■ WHAT YOU ARE ASKED TO DO ■
Only one stretch of the data below should be repeated: the lines from the line containing "24 sierpnia 2026 (97, 1639)" through the line containing "Przeczytaj (109, 243)", inclusive, exactly as they are.

■ RECORDS TO PROCESS ■
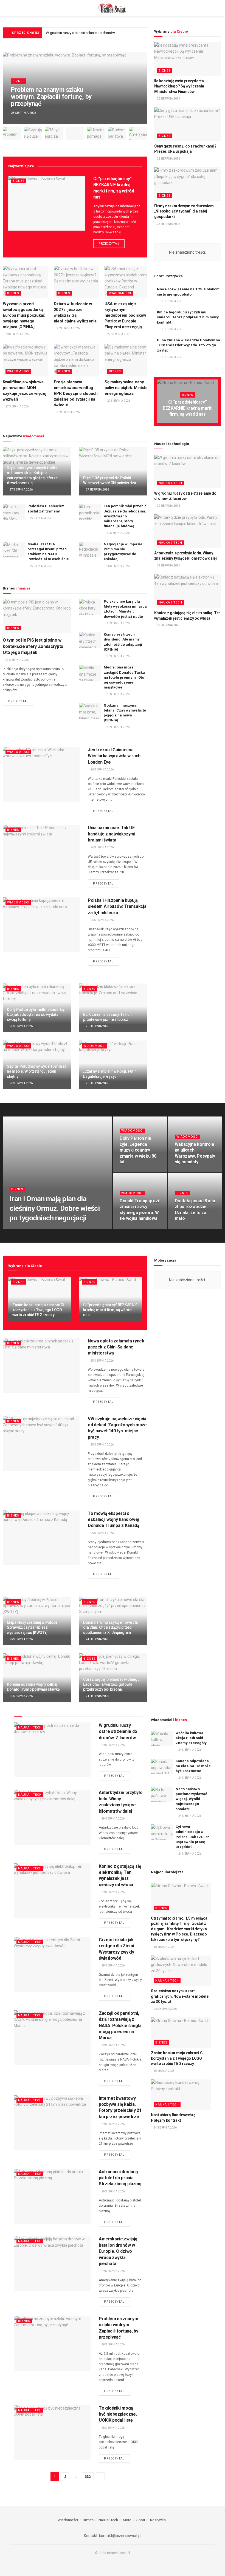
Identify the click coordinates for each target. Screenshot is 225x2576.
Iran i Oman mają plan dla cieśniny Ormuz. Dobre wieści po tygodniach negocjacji (55, 1208)
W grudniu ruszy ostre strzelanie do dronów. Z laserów (89, 33)
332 (88, 2477)
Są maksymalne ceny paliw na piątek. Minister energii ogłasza (127, 387)
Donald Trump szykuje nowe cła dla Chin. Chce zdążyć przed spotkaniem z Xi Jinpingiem (110, 1627)
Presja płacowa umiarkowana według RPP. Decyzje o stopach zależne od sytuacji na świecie (76, 393)
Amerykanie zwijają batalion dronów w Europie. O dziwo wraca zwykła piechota (118, 2251)
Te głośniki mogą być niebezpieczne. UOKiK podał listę (118, 2414)
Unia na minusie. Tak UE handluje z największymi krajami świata (111, 834)
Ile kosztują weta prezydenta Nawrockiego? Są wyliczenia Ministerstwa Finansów (179, 86)
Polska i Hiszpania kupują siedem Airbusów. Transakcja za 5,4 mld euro (117, 906)
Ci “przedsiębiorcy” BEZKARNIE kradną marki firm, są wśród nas (187, 408)
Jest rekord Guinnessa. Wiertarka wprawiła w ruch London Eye (114, 756)
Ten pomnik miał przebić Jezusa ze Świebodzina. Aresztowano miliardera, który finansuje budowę (125, 516)
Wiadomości (120, 293)
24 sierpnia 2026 (97, 1639)
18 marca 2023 (164, 1946)
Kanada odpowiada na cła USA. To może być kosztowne (193, 1766)
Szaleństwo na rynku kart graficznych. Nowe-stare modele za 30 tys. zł (180, 1996)
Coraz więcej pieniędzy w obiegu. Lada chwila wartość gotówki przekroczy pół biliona (111, 1684)
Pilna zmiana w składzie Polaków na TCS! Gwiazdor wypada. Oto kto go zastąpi (188, 345)
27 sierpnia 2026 (68, 328)
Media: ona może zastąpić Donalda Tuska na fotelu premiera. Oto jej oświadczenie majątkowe (124, 677)
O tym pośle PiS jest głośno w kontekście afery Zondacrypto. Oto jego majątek (33, 646)
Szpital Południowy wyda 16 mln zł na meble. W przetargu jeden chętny (36, 1071)
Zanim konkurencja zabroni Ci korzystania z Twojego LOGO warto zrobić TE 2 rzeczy (38, 1310)
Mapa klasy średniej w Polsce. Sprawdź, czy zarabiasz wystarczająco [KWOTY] (32, 1627)
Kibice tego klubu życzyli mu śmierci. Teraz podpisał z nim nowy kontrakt (188, 317)
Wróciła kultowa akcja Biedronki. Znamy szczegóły (191, 1738)
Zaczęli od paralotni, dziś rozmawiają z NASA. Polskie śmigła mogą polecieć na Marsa (120, 2026)
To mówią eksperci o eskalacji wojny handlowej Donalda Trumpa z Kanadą (113, 1519)
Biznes (19, 81)
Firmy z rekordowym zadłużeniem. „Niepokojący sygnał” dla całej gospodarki (184, 211)
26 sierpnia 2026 (118, 566)
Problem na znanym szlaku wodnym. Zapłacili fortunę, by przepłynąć (51, 96)
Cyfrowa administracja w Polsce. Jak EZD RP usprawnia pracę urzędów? (192, 1837)
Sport (140, 2520)
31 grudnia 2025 (171, 301)
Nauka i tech (170, 483)
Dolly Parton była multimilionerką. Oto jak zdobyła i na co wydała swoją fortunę (36, 1014)
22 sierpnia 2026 (165, 2008)
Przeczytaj (109, 243)
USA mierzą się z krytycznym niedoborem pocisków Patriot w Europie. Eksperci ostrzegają (125, 315)
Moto (127, 2520)
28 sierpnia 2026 (17, 334)
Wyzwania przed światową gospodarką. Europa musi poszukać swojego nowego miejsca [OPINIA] (24, 315)
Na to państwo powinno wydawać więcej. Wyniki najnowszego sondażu (191, 1799)
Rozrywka (158, 2520)
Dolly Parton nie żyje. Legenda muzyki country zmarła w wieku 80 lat (138, 1150)
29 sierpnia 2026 (168, 505)
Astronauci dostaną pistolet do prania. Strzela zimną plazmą (120, 2178)
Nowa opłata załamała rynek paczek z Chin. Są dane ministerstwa (116, 1347)
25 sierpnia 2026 (97, 1083)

■ SOLUTION FOR THIS TASK ■
24 sierpnia 2026 (97, 1639)
18 marca 2023 (164, 1946)
Kanada odpowiada na cła USA. To może być kosztowne (193, 1766)
Szaleństwo na rynku kart graficznych. Nowe-stare modele za 30 tys. zł (180, 1996)
Coraz więcej pieniędzy w obiegu. Lada chwila wartość gotówki przekroczy pół biliona (111, 1684)
Pilna zmiana w składzie Polaków na TCS! Gwiazdor wypada. Oto kto go zastąpi (188, 345)
27 sierpnia 2026 (68, 328)
Media: ona może zastąpić Donalda Tuska na fotelu premiera. Oto jej oświadczenie majątkowe (124, 677)
O tym pośle PiS jest głośno w kontekście afery Zondacrypto. Oto jego majątek (33, 646)
Szpital Południowy wyda 16 mln zł na meble. W przetargu jeden chętny (36, 1071)
Zanim konkurencja zabroni Ci korzystania z Twojego LOGO warto zrobić TE 2 rzeczy (38, 1310)
Mapa klasy średniej w Polsce. Sprawdź, czy zarabiasz wystarczająco [KWOTY] (32, 1627)
Kibice tego klubu życzyli mu śmierci. Teraz podpisał z nim nowy kontrakt (188, 317)
Wróciła kultowa akcja Biedronki. Znamy szczegóły (191, 1738)
Zaczęli od paralotni, dziś rozmawiają z NASA. Polskie śmigła mogą polecieć na Marsa (120, 2026)
To mówią eksperci o eskalacji wojny handlowej Donalda Trumpa z Kanadą (113, 1519)
Biznes (19, 81)
Firmy z rekordowym zadłużeniem. „Niepokojący sygnał” dla całej gospodarki (184, 211)
26 sierpnia 2026 (118, 566)
Problem na znanym szlaku wodnym. Zapłacili fortunę, by przepłynąć (51, 96)
Cyfrowa administracja w Polsce. Jak EZD RP usprawnia pracę urzędów? (192, 1837)
Sport (140, 2520)
31 grudnia 2025 (171, 301)
Nauka i tech (170, 483)
Dolly Parton była multimilionerką. Oto jak zdobyła i na co wydała swoją fortunę (36, 1014)
22 sierpnia 2026 (165, 2008)
Przeczytaj (109, 243)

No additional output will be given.